Updated data as of 2014-07-20. Note, version 24 is an ESR hence the stable (non decreasing) %.

Going forward, view this dashboard: https://metrics.mozilla.com/protected/dashboards/adi/ (LDAP protected) It will be updated about 2-3 times a week (automated) There is a steady decline of % on older versions, i dont see evidence of that being hastened. FHR will not capture this information - if it is the profiles first time on FHR, we dont capture the version they updated from.

This hotfix is causing major problems for one of the large Australian Banks. The Bank uses our software which is based on Firefox running on a USB stick. https://www.commbank.com.au/business/online-business-services/commbiz/netlock.html The hotfix is causing a Firefox update to these devices which is making them inoperable, and requiring a USB hardware replacement. A lot of clients are being affected so this is a major problem. Our software uses a custom update server (set using app.update.url.override), but it seems the hotfix is being applied anyway. So questions 1/ Is it possible to update the hotfix so that it does not apply when app.update.url.override is set 2/ How do we best configure Firefox in future so that hotfixes like this will never be installed.

This is going to be tricky since there are everyday users that set that pref and forget to unset it that we want to target with this. I'll try to come up with a method for your use case. Are you creating your own update mar files or using Mozilla's?

If I can get a copy of your custom Firefox distro I might be able to find something else to key off on. Thanks!

and what Firefox version are you providing and updating users to at this time?
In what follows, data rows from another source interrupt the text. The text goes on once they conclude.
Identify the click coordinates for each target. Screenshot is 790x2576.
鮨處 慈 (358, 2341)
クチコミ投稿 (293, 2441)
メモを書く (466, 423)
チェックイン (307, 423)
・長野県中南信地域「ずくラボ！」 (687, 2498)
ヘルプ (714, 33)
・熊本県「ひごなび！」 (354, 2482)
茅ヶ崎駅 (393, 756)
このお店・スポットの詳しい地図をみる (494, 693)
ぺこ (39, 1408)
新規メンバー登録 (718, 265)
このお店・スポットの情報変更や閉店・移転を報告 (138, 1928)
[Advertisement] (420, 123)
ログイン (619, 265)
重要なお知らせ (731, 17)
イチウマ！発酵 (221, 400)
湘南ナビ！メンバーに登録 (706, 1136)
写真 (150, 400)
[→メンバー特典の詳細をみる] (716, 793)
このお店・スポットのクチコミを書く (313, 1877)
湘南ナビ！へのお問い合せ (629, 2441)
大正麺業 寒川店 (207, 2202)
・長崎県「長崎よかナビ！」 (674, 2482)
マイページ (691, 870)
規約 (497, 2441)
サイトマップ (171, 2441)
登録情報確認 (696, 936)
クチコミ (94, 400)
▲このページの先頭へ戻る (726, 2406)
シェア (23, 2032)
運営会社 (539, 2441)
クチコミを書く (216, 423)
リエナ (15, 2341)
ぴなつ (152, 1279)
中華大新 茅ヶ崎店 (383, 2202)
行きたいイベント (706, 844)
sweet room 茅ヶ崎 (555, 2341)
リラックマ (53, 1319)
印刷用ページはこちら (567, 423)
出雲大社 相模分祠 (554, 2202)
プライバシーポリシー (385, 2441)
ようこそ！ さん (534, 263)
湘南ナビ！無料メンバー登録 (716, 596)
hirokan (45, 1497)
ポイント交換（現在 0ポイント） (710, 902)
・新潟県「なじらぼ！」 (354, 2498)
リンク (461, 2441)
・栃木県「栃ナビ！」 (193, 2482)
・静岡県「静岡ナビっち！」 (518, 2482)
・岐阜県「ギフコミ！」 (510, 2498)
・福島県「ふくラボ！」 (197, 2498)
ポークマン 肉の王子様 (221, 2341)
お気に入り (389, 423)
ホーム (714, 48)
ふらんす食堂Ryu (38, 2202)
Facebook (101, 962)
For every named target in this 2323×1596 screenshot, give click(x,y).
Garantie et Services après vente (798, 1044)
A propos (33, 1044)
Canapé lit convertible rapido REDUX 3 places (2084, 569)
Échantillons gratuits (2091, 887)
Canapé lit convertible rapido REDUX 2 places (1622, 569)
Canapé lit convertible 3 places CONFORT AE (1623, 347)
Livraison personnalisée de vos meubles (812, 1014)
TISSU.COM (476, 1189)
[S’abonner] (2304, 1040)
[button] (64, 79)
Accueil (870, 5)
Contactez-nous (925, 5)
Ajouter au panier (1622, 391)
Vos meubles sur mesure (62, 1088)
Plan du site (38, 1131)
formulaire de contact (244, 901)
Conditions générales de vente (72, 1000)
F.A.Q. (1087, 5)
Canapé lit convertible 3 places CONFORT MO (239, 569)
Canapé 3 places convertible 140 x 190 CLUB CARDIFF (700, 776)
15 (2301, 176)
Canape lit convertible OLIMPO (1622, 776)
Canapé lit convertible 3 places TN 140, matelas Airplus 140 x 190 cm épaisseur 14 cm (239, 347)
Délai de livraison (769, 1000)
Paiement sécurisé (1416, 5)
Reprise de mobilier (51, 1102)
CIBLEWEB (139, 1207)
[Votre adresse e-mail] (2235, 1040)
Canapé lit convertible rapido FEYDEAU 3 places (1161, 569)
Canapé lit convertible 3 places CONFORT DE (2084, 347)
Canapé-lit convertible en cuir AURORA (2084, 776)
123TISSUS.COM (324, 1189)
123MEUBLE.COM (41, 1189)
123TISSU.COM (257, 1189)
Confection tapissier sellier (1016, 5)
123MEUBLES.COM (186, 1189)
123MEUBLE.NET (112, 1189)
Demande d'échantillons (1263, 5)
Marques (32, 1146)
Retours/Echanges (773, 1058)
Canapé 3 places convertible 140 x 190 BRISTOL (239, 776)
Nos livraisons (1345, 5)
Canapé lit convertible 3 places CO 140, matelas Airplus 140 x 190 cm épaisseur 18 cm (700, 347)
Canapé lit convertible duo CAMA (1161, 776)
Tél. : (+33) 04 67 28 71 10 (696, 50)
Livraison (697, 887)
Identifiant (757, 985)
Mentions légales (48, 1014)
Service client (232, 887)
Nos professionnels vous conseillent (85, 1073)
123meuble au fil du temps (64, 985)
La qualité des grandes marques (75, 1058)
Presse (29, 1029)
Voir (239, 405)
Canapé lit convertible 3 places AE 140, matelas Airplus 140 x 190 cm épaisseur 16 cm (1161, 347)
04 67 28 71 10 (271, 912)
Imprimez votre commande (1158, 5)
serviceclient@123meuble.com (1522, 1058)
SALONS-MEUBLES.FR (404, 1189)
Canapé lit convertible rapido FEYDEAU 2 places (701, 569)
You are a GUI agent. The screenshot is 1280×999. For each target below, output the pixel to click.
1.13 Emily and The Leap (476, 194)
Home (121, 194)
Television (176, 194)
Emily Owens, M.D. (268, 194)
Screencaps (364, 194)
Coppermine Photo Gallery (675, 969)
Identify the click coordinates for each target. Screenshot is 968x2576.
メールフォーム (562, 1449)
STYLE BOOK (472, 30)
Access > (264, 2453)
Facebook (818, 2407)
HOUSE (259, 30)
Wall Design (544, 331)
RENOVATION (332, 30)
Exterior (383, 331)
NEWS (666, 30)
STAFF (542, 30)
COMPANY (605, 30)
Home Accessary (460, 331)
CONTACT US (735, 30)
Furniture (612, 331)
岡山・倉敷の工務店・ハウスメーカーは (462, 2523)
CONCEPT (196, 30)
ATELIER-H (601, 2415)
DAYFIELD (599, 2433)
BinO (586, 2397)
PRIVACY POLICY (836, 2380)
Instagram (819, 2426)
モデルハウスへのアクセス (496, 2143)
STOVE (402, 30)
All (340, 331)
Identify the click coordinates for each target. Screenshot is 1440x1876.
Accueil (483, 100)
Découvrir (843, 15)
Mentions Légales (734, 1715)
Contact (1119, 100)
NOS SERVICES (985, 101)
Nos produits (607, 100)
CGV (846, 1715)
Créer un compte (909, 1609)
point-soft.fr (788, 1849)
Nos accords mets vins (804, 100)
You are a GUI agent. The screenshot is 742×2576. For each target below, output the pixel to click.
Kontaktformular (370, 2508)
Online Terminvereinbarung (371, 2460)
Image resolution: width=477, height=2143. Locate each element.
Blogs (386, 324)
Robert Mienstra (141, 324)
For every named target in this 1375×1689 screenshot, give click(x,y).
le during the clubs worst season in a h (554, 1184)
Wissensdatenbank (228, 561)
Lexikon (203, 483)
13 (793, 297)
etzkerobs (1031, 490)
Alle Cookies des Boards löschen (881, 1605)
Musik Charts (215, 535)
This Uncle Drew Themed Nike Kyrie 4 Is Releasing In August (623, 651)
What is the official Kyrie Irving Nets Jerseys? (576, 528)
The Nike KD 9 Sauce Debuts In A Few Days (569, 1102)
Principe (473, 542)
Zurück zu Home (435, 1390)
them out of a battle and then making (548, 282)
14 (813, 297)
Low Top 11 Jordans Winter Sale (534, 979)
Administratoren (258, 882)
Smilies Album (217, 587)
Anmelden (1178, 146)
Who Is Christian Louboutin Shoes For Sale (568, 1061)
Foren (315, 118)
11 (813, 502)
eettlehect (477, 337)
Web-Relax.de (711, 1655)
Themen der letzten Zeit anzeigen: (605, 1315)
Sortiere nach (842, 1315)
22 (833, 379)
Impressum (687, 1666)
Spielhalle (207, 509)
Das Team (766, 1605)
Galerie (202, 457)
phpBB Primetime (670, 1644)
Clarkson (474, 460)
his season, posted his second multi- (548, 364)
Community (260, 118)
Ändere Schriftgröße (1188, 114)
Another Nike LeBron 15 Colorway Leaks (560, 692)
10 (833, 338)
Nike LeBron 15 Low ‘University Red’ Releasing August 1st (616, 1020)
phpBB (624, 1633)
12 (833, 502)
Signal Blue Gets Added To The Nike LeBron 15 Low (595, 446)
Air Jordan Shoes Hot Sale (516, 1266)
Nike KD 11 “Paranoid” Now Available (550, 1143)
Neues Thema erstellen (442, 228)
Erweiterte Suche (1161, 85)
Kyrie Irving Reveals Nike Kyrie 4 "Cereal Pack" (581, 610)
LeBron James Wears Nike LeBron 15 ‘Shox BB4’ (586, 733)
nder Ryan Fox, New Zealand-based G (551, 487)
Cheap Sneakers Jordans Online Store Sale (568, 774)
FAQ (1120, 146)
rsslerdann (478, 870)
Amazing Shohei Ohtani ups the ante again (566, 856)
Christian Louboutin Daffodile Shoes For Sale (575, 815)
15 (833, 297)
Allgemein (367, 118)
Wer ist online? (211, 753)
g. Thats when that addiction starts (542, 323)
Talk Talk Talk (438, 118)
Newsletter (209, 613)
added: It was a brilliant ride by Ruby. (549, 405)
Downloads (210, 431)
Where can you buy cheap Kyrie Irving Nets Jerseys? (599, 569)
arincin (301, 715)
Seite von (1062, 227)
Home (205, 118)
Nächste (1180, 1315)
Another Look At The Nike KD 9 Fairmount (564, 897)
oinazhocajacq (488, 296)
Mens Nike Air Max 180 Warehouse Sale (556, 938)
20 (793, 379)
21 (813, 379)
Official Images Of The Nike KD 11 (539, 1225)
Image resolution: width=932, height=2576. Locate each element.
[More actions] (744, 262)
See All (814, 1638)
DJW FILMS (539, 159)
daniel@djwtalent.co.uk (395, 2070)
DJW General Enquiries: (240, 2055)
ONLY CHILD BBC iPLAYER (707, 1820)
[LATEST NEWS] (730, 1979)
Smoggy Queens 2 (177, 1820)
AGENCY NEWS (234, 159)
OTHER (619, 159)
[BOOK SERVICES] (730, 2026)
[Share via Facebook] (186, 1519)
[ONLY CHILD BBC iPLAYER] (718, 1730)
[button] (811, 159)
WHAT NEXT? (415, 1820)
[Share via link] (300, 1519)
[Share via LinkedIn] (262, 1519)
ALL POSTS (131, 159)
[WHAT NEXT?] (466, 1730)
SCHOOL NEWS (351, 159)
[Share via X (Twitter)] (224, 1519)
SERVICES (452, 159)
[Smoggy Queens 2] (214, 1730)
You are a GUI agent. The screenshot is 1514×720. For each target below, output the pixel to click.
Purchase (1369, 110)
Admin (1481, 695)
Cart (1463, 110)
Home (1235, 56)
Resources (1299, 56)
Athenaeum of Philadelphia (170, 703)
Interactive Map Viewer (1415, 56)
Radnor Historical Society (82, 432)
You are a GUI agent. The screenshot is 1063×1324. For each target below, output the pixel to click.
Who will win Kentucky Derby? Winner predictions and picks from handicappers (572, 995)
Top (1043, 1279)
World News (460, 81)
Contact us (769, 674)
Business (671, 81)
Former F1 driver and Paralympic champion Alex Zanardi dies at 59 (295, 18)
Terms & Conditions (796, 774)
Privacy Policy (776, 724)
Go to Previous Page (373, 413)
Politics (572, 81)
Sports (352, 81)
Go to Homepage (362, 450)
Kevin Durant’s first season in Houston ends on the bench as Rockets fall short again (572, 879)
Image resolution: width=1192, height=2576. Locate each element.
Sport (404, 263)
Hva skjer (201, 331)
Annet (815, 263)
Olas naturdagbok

You can download from: http://keyvault.com.au/Download/cba/Token_3.0.1500.0.7z Just extract to a USB key. To launch, lick on NetLock.exe. This performs a quick integrity check on the USB file contents before launching Firefox. The issue is that following a Firefox update, the integrity check fails. On launch we go to an activation page. Clients authenticate using bank credentials and then client keys and certificates are generated and installed, for mutual SSL there after. Activation also updates the mozilla.cfg and prefs.js settings, so for example updates are enabled. This image uses Firefox 14.0.1, which granted is old. The bank is currently switching USB hardware to a more sophisticated device that support programmatic read<>read/write switching. The new version uses the latest Firefox. And thanks for the quick response!

Benjamin, do you know of a better way to handle the use case in comment #36?

Some day's ago a reported a nearly simalar problem in an other bug: https://bugzilla.mozilla.org/show_bug.cgi?id=1042099 There my portable profile got to an Update from Firefox.

Comment 36 is an interesting edge case, but I'm not sure we should fix it. You are after all shipping a branded version of Firefox but then not updating it. We *could* check the .url.override pref and avoid doing hotfix update if it's pointing at a non-Mozilla server. However, one of the use-cases that we explicitly wanted to fix with the hotfix was users broken because that pref got altered somehow (by addons, 3rd-party software, malware, whatever). I don't think this case is really distinguishable from that case!

Can you at least implement a workaround so that the hotfix is not installed if app.update.url.override starts with https://update.commbiz.commbank.com.au? This is affecting a lot of clients for us and requires a hardware replacement in each each, so it's a big deal. Also, what's the recommended approach in future to disable all updates from anything other than our update server?

Guys, sorry to be pushy but are you able to help us here? Thanks.

For the existing hotfix that was already deployed that ship has already sailed. I'll provide more info in the next day or two after I have time to consider the approaches available.